I am looking for a formula / function or method for taking an incremental number that increases 1 per loop cycle, counting up from 1 to that number and adding said numbers.
example:
1 cycle = 1
2 cycles = 1+2
3 cycles = 1+2+3
4 cycles = 1+2+3+4
...and so on
Hope I am making sense I have no clue how to even wrap my head around this one. This sequence will only go on for a maximum of 100 cycles so it shouldn't have any issues as far as buffer / integer overflow.
int cycles = n, sum = 0;
for(int i = 1; i <= cycles; i++) sum += i;
I wonder if the compiler would pick that up? It's actually referred to (although I don't know if officially named) as the triangle sequence formula.
@OP
This is an AP (Arithmetic Progression Series); where, the differences of the adjacent terms are always the same. Simple algebra shows that the sum of all the terms of the AP series is:
S= n/2[2a+(n-1)d]
Where:
S = Summation of all the n terms
n = number of terms in the series
a = First term of the series
d = common difference
BTW: Give a try to write codes to compute the sum of: 2+6+10+14+18 (50)
bidouilleelec:
( n (n+1) )/ 2
This worked great! Exactly what I needed! Thank you all for figuring out what I couldn't.
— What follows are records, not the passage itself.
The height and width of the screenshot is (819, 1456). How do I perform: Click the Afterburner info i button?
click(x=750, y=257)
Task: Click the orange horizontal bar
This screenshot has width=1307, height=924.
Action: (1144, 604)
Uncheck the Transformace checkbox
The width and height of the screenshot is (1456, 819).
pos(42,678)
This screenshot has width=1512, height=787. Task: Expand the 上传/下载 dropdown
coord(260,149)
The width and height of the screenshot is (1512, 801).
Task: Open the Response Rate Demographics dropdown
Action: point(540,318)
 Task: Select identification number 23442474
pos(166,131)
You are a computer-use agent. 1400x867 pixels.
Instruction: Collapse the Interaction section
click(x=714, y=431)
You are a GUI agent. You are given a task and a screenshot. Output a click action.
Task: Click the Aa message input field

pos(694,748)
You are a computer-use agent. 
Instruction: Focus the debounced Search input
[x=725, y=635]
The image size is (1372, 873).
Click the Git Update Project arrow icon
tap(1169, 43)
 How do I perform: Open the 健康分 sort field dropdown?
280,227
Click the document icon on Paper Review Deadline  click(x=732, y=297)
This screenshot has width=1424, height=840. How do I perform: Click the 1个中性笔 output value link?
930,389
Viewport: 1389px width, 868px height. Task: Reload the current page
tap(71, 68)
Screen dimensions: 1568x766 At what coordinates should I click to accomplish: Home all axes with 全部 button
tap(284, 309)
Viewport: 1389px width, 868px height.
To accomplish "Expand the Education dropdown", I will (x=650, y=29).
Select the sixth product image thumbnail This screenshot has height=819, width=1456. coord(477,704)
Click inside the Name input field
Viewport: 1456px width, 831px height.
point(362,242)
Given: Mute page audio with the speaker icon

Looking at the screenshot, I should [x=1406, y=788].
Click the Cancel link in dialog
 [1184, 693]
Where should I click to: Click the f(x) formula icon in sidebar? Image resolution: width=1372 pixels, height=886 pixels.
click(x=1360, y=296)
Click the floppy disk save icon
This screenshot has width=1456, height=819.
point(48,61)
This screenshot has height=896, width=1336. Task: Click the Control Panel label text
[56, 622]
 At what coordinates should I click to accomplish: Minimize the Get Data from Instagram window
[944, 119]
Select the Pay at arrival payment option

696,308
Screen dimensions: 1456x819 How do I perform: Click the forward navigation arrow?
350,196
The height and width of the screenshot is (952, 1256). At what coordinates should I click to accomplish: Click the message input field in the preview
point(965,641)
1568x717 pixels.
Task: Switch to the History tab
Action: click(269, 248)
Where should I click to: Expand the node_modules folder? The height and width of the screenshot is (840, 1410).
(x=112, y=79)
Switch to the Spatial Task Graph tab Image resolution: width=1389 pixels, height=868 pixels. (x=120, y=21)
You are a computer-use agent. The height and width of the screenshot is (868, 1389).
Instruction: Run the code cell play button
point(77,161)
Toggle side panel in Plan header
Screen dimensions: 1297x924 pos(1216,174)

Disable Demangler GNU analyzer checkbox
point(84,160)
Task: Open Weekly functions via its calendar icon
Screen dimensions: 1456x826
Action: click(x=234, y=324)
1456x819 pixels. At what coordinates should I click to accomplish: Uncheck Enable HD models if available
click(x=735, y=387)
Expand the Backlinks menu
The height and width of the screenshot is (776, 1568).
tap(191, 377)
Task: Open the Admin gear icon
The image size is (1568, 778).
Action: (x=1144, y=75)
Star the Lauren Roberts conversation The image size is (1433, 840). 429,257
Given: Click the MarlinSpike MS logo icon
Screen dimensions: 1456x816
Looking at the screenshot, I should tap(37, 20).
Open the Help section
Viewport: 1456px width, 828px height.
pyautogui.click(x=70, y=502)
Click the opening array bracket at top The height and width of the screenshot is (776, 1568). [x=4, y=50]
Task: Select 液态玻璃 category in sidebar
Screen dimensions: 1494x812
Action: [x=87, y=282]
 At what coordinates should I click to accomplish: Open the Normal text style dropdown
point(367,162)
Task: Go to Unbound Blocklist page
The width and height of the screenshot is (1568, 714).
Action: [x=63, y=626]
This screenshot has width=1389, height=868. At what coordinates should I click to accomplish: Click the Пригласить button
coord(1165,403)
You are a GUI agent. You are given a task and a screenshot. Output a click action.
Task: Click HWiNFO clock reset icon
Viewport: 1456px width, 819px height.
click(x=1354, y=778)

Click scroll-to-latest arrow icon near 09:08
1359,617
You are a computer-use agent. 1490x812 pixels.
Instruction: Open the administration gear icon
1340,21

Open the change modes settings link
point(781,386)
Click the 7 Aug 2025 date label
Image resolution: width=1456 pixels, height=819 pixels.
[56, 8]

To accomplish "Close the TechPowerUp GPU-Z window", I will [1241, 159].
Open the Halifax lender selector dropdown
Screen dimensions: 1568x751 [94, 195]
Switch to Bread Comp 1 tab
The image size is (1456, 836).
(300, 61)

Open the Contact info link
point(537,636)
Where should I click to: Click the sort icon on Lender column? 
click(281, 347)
For those wh have stumbled upon this thread and are looking for a snippet of code that functions here is the snippet I used the successfully test this:
int vreadcount = 0;
long vdropminus = 0;
long nextBattMillis = 0;
void setup() {
Serial.begin (9600);
}
void loop() {
if ((long)(millis() - nextBattMillis) >= 0) {
//update Battery status
nextBattMillis += 1000;
vreadcount = nextBattMillis /1000;
// put your main code here, to run repeatedly:
vdropminus = (vreadcount *(vreadcount+1) )/ 2;
Serial.print (vdropminus);
Serial.print ("/");
}
}
This code will be used to account for a strange drop in the analog signal using a voltage divider circuit to measure voltage on an analog pin. The code waits 1000ms (1 second) until it updates the voltage reading. (the analog pin reading is not present in this code) on the second reading, the value will drop roughly 17.4 and each reading that number will decrease by 0.34. (pulled from multiple test runs of the existing code and confirmed with a sanity check while measuring the batteries with a multimeter.) I'll post the full code when I figure it all out and confirm everything is running the way it should.